[API Proposal]: Add TaskAwaiter.OnCompleted() overload to support static delegates.

ShadedBlink commented 3 months ago

Background and motivation

We got new ValueTask types earlier in .Net Core to avoid unnecessary allocations. It covered cases for synchronously-completed tasks and reusable task states. Also we got a new IValueTaskSource interface to develop such reusable tasks. Now it is time to reduce number of allocated objects per task. Today await supports only single Awaiter.OnCompleted() implementation that requires an instance of Action per continuation. This requires us to have an Action allocated per instance of task. We can avoid such allocation if we expand IValueTaskSource.OnCompleted() way of continuation on Task type, i.e. static delegate with continuation state. Static delegate is supposed to be singleton, while asyncState should represent the parent AsyncStateMachine that awaits this task. According to the source code, Task creates a new object for continuation to capture contexts or saves initial continuation Action otherwise. Since a new object is created anyway, we can just append it with a new field of state. Such overload works totally fine with existing TaskAwaiter.OnCompleted(), since old overload now becomes just a wrapper to call new overload - it is exactly the same way ValueTaskAwaiter.OnCompleted works when created from IValueTaskSource.

API Proposal

In basic terms, it is enough to just copy IValueTaskSource.OnCompleted() method to TaskAwaiter class. It is up to dotnet developers on what to do with flags parameter, but I think it would be nice to keep signature closer to IValueTaskSource so ValueTaskAwaiter won't need some difficult logic to convert its requests to TaskAwaiter signature. This method should be public.

namespace System.Threading.Tasks;

public readonly struct TaskAwaiter<TResult> : ICriticalNotifyCompletion, ITaskAwaiter {
    public void OnCompleted(Action continuation); // Just replace with inline call to new method.
    public void UnsafeOnCompleted(Action continuation); // Just replace with inline call to new method.
+   public void OnCompleted(Action<object?> continuation, object? state, ValueTaskSourceOnCompletedFlags flags);
}

public readonly struct ValueTaskAwaiter<TResult> : ICriticalNotifyCompletion, ITaskAwaiter {
    public void OnCompleted(Action continuation); // Just replace with inline call to new method.
    public void UnsafeOnCompleted(Action continuation); // Just replace with inline call to new method.
+   public void OnCompleted(Action<object?> continuation, object? state, ValueTaskSourceOnCompletedFlags flags);
}

API Usage

In first place this API will work out-of-the-box since it changes internal implementation of task awaiters. Also this API now allows us to write proxy IValueTaskSource that can subscribe its external continuations to other tasks directly without need to allocate new delegate.

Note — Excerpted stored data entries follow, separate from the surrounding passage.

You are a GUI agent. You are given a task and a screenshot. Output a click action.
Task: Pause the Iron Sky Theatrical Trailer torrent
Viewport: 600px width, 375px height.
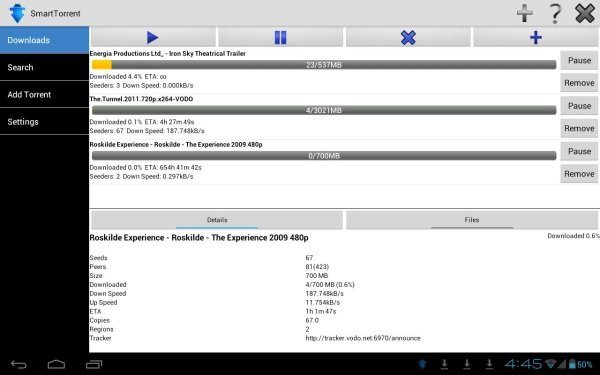(x=579, y=60)
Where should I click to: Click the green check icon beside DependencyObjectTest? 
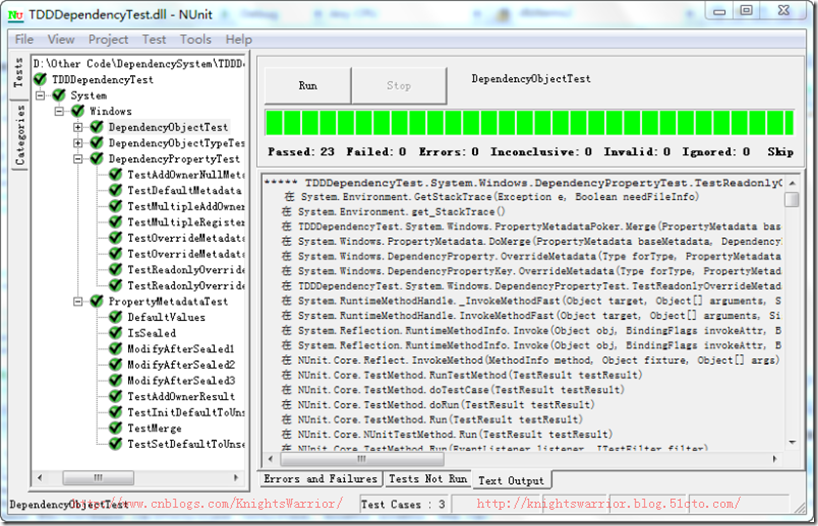point(97,128)
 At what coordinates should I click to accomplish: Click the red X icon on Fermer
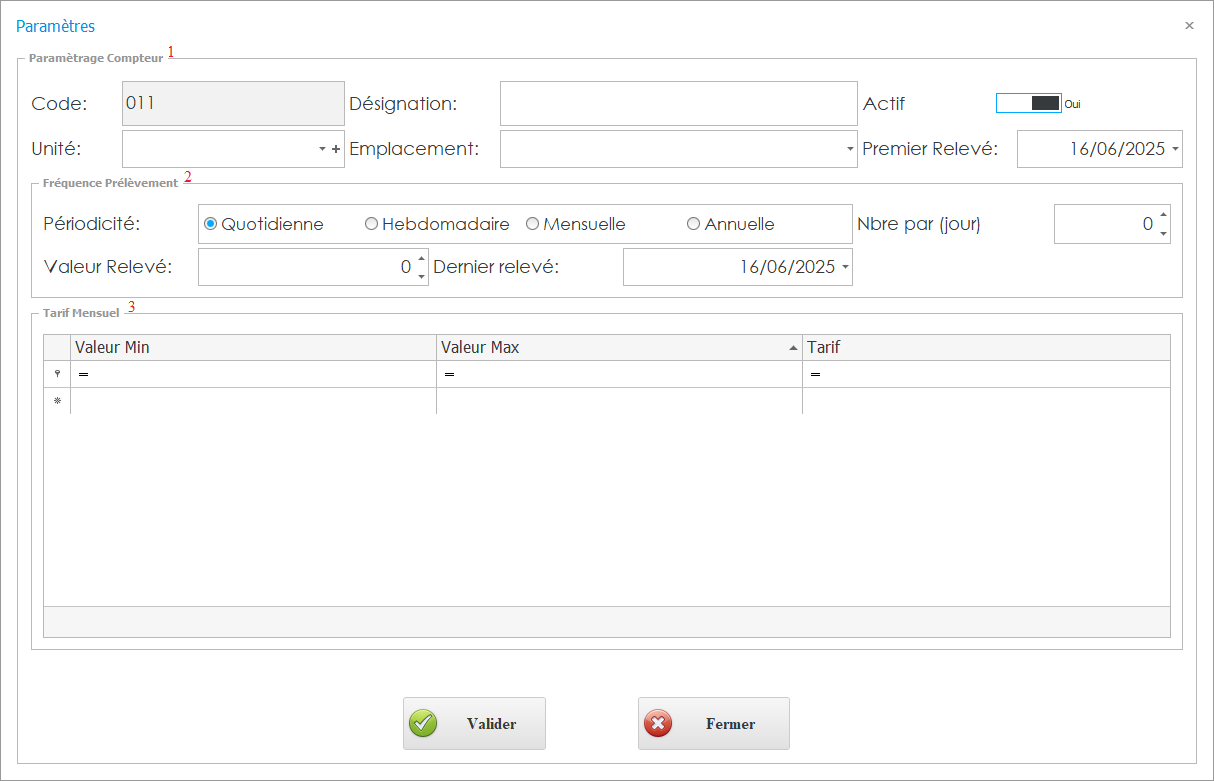(x=660, y=723)
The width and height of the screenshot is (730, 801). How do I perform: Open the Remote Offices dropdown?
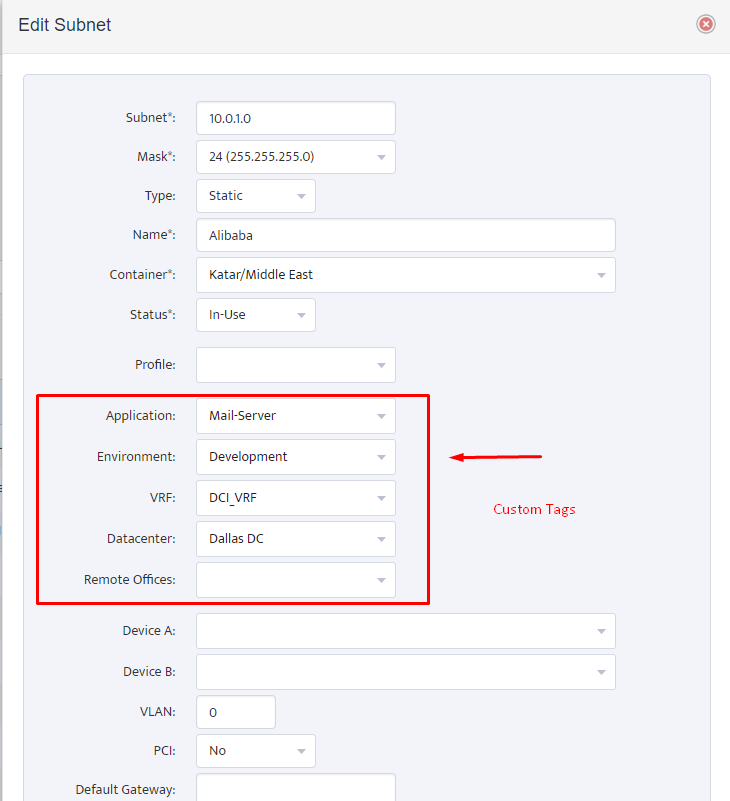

public class ProxyTask : IValueTaskSource {
    private readonly Task task;

    public void OnCompleted(Action<object?> continuation, object? state, short token, ValueTaskSourceOnCompletedFlags flags)
        => task.GetAwaiter().OnCompleted(continuation, state, flags);
}

Alternative Designs

No response

Risks

These changes don't interfere with any existing API so there are no breaking changes.

stephentoub commented 3 months ago

Can you please share a repro showing the allocation you're concerned about? If in your Task/ValueTask-returning async method the only thing you await are Task or ValueTask, no Action will be allocated to pass to OnCompleted because that mechanism gets bypassed. Are you seeing otherwise? In most async methods now then, there's at most one allocation for the entirety of the lifecycle, for the task itself if the method completes asynchronously.

ShadedBlink commented 3 months ago

@stephentoub Here is a heap snapshot showing dead objects count(alive count is 36 for Action and 2 for marked state machine box). Application is consequently reading HDD by 1MB batches, thus having thousands of long(not synchronously completed) tasks. You can see that number of Action instances is very close to number of AsyncStateMachineBox instances. Actually, every AsyncStateMachineBox has initialized MoveNextAction because of asynchronous completion. It is intended by current design, and it is exactly what I propose to change. Current OnCompleted() method doesn't allow us to go async without creation of such continuation actions. Heap snapshot You can mark that ValueTask allows us to use IValueTaskSource pooling, so I have to pool this task, but it is not global-applicable. More complex applications can have thousands async methods or async method chains including generics, We can't mark every ValueTask method with such builder attribute since it requires a lot of refactoring and memory to store cached states. On the contrary if we get gid of those excessive action allocations, it will impact every async method instantly since we cover different methods in same approach and don't need any allocations.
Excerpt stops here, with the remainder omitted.